Den Niedergang der bislang durch die Gymnasien angeblich abgesicherten „humanistischen Allgemeinbildung“ in einen unmittelbaren Zusammenhang mit der Gemeinsamen Schule zu bringen, mag zwar rhetorisch Wirthensohns Anliegen dienlich sein, ist aber reichlich absurd: Wie soll denn etwas, was bekanntermaßen noch gar nicht existiert, jetzt schon seine negativen Wirkungen entfalten?

Unser Bildungssystem ist veraltet. Auch wenn die diversen Untersuchungen der OECD wie PISA oder die Erhebungen durch PIRLS und TIMSS die Verfechter des alten Schulsystems kaum zu überzeugen vermögen: Ob in der Volksschule oder bei den 15-Jährigen, Österreichs Daten sind durchwegs schlecht. Jeder Vierte erreicht die Mindeststandards nicht. Wer das nicht glaubt, soll sich in Betrieben erkundigen, die Lehrlinge ausbilden, oder BHS-Lehrkräfte über ihre Erfahrungen in den ersten Klassen befragen. Und die westlichen Bundesländer sind entgegen weitverbreiteten Mythen noch schlechter als der österreichische Durchschnitt: Nordtirol verzeichnet beim Lesen fast doppelt so viele 15-Jährige im Risikobereich (31 %) wie der deutschsprachige Teil Südtirols (15,9 %), wo es bekanntlich seit 50 Jahren eine Gesamtschule gibt.
Und die Spitze, die ja in unseren Gymnasien ausgebildet werden sollte? Auch da sind die Südtiroler weit vorne, genauso wie andere Länder mit einem modernen Gesamtschulsystem: Die Finnen beispielsweise bringen gleich dreimal so viele Jugendliche in den Spitzenbereich wie Österreich.

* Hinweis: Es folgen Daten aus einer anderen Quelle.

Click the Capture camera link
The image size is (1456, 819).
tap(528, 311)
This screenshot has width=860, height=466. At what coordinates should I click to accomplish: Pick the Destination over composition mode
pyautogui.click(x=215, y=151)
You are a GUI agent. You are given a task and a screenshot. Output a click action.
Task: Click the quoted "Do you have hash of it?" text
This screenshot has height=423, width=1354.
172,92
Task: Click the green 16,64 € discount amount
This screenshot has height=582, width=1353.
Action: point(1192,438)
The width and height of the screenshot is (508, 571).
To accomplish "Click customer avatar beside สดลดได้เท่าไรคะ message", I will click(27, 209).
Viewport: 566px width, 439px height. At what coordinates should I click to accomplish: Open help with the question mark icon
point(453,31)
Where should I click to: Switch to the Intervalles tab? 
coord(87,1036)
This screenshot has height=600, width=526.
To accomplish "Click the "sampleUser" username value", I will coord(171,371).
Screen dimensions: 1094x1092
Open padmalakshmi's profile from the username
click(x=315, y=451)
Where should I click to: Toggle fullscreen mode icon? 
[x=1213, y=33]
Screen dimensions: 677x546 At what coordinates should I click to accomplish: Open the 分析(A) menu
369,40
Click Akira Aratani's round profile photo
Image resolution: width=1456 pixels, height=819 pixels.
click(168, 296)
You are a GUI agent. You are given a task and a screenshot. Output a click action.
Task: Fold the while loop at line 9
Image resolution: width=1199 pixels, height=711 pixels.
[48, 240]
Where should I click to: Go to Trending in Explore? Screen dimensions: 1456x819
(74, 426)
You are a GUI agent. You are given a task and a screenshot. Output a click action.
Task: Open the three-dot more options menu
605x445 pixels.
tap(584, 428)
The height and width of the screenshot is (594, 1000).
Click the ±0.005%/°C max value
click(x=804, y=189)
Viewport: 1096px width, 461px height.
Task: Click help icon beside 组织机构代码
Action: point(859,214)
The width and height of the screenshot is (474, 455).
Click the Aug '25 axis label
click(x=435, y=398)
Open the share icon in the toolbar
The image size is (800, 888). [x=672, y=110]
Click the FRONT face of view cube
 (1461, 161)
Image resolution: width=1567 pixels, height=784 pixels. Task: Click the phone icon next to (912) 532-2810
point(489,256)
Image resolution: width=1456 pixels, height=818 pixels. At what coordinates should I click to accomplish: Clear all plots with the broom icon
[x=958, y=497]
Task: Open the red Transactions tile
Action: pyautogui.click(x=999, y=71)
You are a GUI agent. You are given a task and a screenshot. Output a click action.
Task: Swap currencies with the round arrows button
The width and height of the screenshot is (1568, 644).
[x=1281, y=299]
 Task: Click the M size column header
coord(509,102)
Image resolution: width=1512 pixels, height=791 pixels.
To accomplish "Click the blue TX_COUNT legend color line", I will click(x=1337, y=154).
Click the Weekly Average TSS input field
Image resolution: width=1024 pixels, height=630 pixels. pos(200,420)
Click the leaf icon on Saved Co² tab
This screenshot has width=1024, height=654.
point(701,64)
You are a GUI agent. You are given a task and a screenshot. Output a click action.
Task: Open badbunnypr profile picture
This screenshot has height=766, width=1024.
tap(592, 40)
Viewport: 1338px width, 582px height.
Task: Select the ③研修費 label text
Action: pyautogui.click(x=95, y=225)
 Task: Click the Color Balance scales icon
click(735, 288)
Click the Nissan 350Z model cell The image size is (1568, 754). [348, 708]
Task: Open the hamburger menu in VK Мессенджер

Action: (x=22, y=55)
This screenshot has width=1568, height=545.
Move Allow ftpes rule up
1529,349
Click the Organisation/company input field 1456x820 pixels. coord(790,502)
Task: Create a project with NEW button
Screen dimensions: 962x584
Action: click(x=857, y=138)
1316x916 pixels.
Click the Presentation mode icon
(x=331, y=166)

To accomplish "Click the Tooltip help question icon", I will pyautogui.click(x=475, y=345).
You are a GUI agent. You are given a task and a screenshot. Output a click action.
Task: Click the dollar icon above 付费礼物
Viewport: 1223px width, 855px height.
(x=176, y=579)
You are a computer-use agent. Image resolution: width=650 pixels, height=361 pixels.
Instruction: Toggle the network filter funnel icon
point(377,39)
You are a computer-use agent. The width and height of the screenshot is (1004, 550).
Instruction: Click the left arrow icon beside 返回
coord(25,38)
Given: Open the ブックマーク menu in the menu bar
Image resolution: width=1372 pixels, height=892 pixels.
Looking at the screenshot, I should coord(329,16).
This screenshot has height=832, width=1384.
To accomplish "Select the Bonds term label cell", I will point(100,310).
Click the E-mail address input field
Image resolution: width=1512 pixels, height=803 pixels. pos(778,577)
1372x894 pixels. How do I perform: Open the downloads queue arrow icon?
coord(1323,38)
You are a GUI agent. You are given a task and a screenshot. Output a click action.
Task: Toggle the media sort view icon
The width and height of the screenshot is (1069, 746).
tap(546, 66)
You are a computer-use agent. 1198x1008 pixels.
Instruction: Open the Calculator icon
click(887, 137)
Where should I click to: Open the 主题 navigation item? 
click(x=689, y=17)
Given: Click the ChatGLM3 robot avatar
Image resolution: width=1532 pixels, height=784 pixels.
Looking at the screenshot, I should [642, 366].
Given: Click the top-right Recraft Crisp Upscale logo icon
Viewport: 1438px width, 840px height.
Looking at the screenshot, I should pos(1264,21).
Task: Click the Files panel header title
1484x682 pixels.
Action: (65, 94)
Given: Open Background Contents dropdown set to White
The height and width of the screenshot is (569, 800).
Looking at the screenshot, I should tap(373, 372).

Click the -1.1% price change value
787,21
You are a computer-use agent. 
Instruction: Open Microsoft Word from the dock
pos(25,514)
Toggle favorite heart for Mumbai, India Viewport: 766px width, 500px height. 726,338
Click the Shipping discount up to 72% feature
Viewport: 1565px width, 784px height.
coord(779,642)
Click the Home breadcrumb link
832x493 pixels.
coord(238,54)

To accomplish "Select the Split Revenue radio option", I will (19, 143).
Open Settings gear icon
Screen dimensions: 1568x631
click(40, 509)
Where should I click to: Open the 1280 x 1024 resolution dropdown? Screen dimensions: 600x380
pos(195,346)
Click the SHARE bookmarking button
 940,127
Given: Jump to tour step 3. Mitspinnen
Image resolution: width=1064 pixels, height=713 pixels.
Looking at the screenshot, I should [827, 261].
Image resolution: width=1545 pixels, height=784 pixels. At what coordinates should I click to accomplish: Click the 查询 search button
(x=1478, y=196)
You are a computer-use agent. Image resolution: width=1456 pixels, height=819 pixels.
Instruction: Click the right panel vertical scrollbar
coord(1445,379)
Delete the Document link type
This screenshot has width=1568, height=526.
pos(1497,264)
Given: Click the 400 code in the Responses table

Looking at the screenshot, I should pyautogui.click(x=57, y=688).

In vielem hat Wirthensohn recht: Auch ich sehe zahlreiche Entwicklungen sehr kritisch – ob es sich nun um die halbherzige Oberstufenreform handelt oder um die vertanen Chancen bei der neuen Ausbildung der Lehrerinnen und Lehrer, von der verbürokratisierten Implementierung der an sich begrüßenswerten „Zentralmatura“ ganz zu schweigen.
Hysterische Beschwörungen des Untergangs des Abendlandes bringen uns nicht weiter. Der Widerstand gegen den Zukunftsraub im Bildungsbereich hingegen ist notwendig: gegen den Reformstillstand, gegen die Budgetkürzungen in den Schulen, gegen das sträfliche Vernachlässigen des Kindergartens und gegen die fortwährende Aushungerung unserer Universitäten. Wir brauchen ein Bildungssystem, in dem Chancengerechtigkeit mehr ist als ein Wort, das sich auf den Wahlplakaten und in den Sonntagsreden der Regierungsparteien findet.
Wirthensohn zitiert die Marseillaise, um zum Aufstand gegen die erratische Bildungspolitik der letzten Jahrzehnte zu rufen. Ich fürchte, Johann Wolfgang von Goethe wird ihn nicht trösten: „Unsere Vorfahren hielten sich an den Unterricht, den sie in ihrer Jugend empfingen; wir aber müssen jetzt alle fünf Jahre umlernen.“ So steht es in den 1809 erschienenen „Wahlverwandtschaften“.